Provided records:
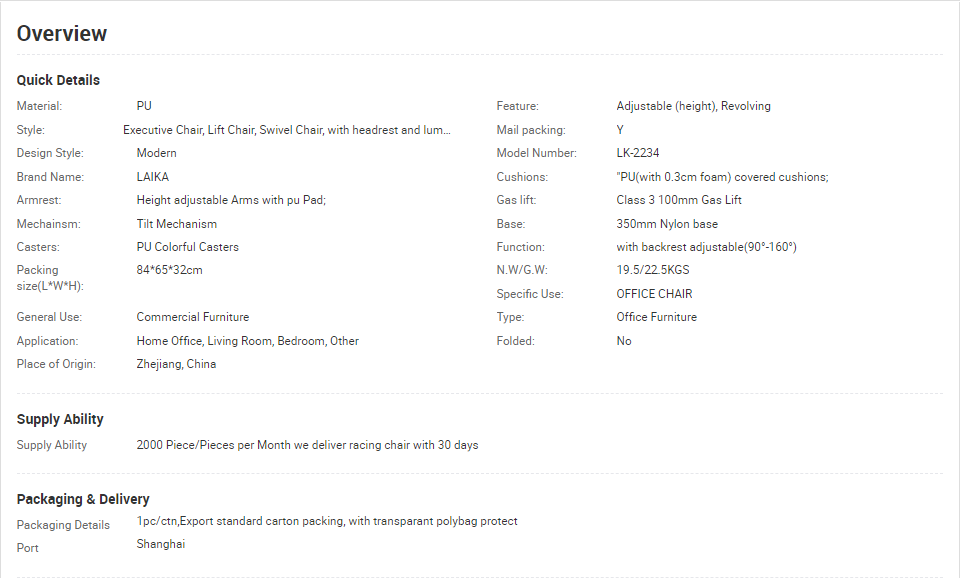Click the truncated Style value text
Viewport: 960px width, 578px height.
(287, 130)
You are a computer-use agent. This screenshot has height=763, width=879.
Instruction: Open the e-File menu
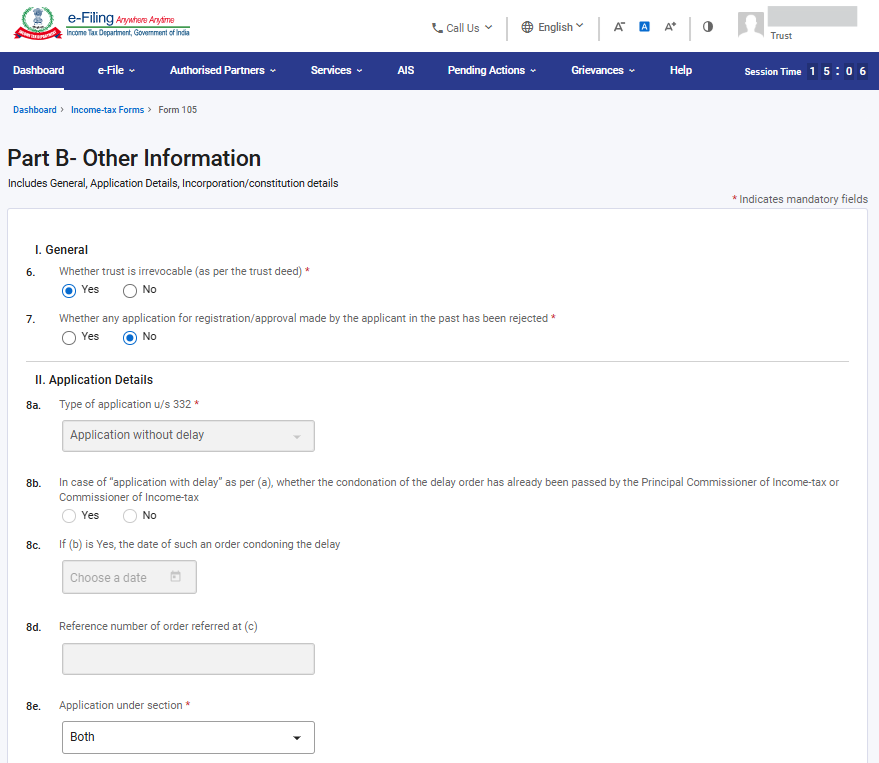pyautogui.click(x=116, y=71)

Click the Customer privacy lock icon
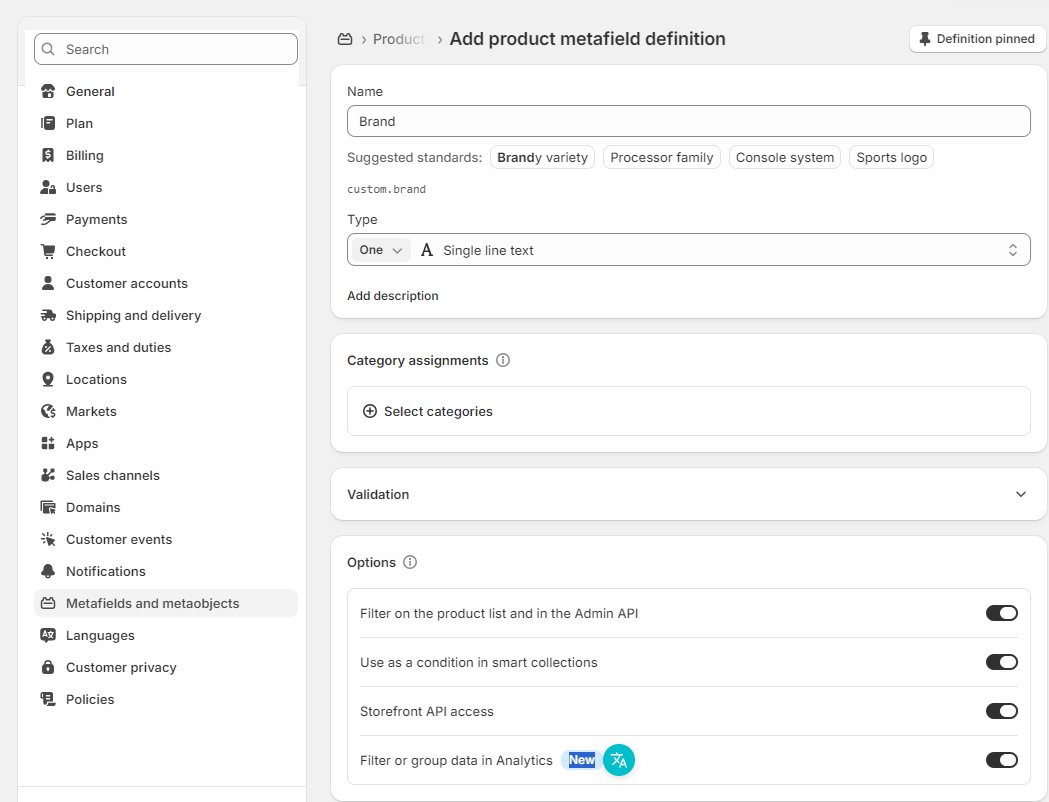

To be done:
Could you write out all of the material above line for line, leaving the pictures out?

Response for this exercise:
Click the truncated Style value text
Viewport: 960px width, 578px height.
(287, 130)
You are a computer-use agent. This screenshot has height=763, width=879.
Instruction: Open the e-File menu
pyautogui.click(x=116, y=71)

Click the Customer privacy lock icon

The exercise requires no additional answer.